▶ Pertanyaan untuk Dijawab
- A) Menurut teks tentang Ezta di Ekuador, dari tanggal berapa sampai tanggal berapa perbatasan Indonesia ditutup?
- B) Tuliskan lanjutan teks tentang Ezta di Ekuador, dimulai sesudah kalimat terakhirnya.

▶ Teks yang Disediakan
Ia pun mencari solusi dengan menghubungi rekannya yang memiliki akses ke KBRI Quito.
Tak disangka, respon cepat ditunjukkan KBRI dengan cara mengontak Ezta.
"Pihak KBRI pun datang menemui saya dan memberikan bantuan berupa sembako, masker, hand sanitizer, dan lainnya. Mereka memastikan bahwa saya baik-baik saja," terangnya.
Lanjutnya, Ezta pun berdiskusi dengan pihak KBRI tentang kejelasan nasib dirinya di negara tersebut.
Hasil diskusi menyatakan dirinya enggan untuk pulang kembali ke Tanah Air di kala situasi masih mencekam.
Alasannya enggan pulang juga ditambah dengan pengumuman resmi dari Menteri Luar Negeri Retno Marsudi terkait penutupan perbatasan Indonesia mulai 16 Maret hingga 10 April.
Kegiatan selama berada di Ekuador pada masa lockdown
Berada di dua negara yang menerapkan kebijakan lockdown membuat pergerakan Ezta selalu diawasi pemerintah setempat.
Ia bercerita selama dua bulan berada di Quito, ibukota Ekuador, dirinya sangat jarang keluar rumah.
Pemerintah Ekuador menerapkan kebijakan orang hanya boleh keluar dengan alasan penting seperti ke supermarket dan rumah sakit untuk urusan medis.

▶ Daftar Data

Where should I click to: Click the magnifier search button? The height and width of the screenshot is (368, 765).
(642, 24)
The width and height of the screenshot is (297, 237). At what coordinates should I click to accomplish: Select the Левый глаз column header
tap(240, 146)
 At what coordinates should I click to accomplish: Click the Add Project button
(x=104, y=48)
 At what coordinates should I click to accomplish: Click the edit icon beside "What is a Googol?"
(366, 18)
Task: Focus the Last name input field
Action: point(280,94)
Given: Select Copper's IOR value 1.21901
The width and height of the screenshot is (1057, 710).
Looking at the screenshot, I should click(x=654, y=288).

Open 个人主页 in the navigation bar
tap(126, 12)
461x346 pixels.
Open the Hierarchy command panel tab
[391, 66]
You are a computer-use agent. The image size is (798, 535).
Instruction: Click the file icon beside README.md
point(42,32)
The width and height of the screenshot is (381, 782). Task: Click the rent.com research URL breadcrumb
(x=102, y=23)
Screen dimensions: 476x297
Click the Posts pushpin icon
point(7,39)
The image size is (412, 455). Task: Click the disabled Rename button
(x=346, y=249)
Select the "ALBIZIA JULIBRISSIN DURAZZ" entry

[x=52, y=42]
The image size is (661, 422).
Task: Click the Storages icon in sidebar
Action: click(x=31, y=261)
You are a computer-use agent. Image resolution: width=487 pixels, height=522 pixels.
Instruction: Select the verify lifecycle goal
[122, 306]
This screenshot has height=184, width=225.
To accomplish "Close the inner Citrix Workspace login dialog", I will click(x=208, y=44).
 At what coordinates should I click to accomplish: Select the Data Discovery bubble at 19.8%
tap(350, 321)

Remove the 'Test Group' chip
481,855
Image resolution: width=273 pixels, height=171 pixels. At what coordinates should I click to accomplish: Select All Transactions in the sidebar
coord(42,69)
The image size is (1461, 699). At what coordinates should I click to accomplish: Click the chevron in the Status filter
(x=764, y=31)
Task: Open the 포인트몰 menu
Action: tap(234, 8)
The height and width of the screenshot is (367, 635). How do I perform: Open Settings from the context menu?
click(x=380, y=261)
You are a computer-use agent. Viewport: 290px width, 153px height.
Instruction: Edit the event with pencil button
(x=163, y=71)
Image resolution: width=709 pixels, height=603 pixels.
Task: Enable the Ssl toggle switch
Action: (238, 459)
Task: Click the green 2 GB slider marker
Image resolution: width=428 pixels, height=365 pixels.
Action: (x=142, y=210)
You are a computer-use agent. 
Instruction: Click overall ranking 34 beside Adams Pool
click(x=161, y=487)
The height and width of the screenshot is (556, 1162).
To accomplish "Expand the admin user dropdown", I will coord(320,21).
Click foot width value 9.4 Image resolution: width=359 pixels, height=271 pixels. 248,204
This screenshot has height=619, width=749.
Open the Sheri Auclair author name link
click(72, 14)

▶ Jawaban yang Diharapkan
- A) Perbatasan Indonesia ditutup mulai 16 Maret hingga 10 April.

- B)
Pemerintah juga menerapkan kebijakan pembatasan waktu beraktivitas di luar rumah yaitu pukul 05.00 hingga 14.00 waktu setempat.
Sementara itu, untuk waktu di atas pukul 14.00 hingga pukul 05.00 pagi, semua orang wajib berada di rumah.
"Jadi memang benar-benar teratur. Penduduknya di sana kan ada sekitar 3 juta orang, hitungannya kota padat penduduk, tapi mereka semua paham akan kondisi ini, jadi ada jaga jarak dan lainnya," jelas Ezta.
Selain itu, di tempat penginapan Ezta tinggal, protokol kesehatan Covid-19 juga diadakan.
Ia mencontohkan pengadaan genangan air berisi clorox atau pemutih untuk disinfektan alas kaki.